• **Task statement**:
Could you print the records from the line containing "Click the green status" to the line containing "Open the ツール(T)", both included, with no changes?

Stored dataset records:

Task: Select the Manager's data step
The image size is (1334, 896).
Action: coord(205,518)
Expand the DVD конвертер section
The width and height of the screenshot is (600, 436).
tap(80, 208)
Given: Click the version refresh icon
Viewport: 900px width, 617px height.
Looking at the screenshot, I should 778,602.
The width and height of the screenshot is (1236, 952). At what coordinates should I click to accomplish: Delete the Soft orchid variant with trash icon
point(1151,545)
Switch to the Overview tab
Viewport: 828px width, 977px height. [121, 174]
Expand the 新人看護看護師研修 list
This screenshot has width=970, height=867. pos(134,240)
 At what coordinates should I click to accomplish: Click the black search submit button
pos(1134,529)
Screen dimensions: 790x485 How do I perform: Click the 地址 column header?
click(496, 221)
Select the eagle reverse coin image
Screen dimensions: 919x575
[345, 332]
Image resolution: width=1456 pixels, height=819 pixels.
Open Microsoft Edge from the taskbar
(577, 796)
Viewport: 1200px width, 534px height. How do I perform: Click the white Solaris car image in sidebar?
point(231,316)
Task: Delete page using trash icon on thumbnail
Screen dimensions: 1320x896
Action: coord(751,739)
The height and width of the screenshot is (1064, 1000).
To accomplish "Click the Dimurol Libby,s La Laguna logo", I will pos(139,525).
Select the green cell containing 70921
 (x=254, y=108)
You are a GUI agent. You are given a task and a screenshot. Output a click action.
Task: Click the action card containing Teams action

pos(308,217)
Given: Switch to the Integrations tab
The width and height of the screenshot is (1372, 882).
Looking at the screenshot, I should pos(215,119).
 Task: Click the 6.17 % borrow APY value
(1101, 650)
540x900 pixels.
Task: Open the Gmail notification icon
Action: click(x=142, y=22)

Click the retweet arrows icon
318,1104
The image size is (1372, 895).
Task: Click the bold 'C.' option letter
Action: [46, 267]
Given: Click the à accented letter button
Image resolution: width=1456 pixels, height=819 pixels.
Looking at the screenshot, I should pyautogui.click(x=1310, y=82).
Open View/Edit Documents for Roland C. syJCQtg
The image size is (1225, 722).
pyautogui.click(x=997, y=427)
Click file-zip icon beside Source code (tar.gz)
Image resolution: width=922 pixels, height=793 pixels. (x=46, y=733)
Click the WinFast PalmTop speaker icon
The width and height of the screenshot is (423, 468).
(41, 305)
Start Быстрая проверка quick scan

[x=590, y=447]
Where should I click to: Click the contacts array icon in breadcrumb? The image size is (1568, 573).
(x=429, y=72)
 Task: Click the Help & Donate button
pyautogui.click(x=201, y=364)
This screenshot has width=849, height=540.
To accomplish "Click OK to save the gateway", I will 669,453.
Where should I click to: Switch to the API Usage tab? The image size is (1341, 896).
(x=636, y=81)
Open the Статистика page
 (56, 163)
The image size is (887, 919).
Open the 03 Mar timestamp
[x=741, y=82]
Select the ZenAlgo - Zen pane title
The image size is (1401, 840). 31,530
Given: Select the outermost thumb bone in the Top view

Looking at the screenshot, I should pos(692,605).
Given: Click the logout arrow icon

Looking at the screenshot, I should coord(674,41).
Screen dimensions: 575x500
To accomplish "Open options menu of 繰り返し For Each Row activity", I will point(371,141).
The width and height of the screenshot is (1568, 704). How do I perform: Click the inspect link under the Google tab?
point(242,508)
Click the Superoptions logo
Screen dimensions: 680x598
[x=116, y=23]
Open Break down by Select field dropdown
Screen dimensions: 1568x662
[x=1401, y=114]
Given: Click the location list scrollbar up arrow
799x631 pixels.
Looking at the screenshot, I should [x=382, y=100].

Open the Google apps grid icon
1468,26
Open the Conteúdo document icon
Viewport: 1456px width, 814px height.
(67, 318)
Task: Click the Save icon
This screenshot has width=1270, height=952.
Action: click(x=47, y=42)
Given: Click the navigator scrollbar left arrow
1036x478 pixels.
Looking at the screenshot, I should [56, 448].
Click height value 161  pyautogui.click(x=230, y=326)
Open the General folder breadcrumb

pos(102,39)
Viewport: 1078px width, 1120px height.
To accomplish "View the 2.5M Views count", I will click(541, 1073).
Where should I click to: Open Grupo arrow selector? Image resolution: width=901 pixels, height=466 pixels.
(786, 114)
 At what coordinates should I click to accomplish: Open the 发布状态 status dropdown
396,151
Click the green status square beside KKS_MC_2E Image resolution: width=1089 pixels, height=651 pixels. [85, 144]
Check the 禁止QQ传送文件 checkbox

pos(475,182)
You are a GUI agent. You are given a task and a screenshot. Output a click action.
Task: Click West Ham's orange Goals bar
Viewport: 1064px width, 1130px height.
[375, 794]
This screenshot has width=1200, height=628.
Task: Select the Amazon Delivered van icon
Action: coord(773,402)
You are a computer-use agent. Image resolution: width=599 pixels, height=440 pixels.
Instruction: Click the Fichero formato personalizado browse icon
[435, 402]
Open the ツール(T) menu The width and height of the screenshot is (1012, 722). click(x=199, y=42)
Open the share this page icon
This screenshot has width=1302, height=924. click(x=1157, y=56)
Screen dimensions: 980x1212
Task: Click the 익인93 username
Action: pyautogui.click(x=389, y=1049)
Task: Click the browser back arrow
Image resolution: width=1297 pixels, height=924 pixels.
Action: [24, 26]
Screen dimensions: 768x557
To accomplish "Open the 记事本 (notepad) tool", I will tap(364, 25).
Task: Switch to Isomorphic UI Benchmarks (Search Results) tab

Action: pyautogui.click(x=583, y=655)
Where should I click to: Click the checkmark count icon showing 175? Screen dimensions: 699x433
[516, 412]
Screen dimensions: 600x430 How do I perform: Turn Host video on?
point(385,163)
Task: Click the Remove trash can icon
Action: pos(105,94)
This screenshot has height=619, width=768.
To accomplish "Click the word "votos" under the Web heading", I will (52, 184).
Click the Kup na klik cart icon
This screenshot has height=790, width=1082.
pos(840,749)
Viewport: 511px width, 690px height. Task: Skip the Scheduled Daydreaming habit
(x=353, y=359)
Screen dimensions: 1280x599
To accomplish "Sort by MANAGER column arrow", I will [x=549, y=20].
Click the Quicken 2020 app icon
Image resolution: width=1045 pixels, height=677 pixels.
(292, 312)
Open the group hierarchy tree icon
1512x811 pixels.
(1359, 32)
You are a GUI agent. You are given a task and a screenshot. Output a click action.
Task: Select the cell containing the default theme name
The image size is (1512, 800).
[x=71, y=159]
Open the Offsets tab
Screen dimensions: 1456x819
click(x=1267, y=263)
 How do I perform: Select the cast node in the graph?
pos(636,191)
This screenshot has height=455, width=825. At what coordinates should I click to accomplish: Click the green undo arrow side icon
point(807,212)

• **Answer for this exercise**:
Click the green status square beside KKS_MC_2E Image resolution: width=1089 pixels, height=651 pixels. [85, 144]
Check the 禁止QQ传送文件 checkbox

pos(475,182)
You are a GUI agent. You are given a task and a screenshot. Output a click action.
Task: Click West Ham's orange Goals bar
Viewport: 1064px width, 1130px height.
[375, 794]
This screenshot has width=1200, height=628.
Task: Select the Amazon Delivered van icon
Action: coord(773,402)
You are a computer-use agent. Image resolution: width=599 pixels, height=440 pixels.
Instruction: Click the Fichero formato personalizado browse icon
[435, 402]
Open the ツール(T) menu The width and height of the screenshot is (1012, 722). click(x=199, y=42)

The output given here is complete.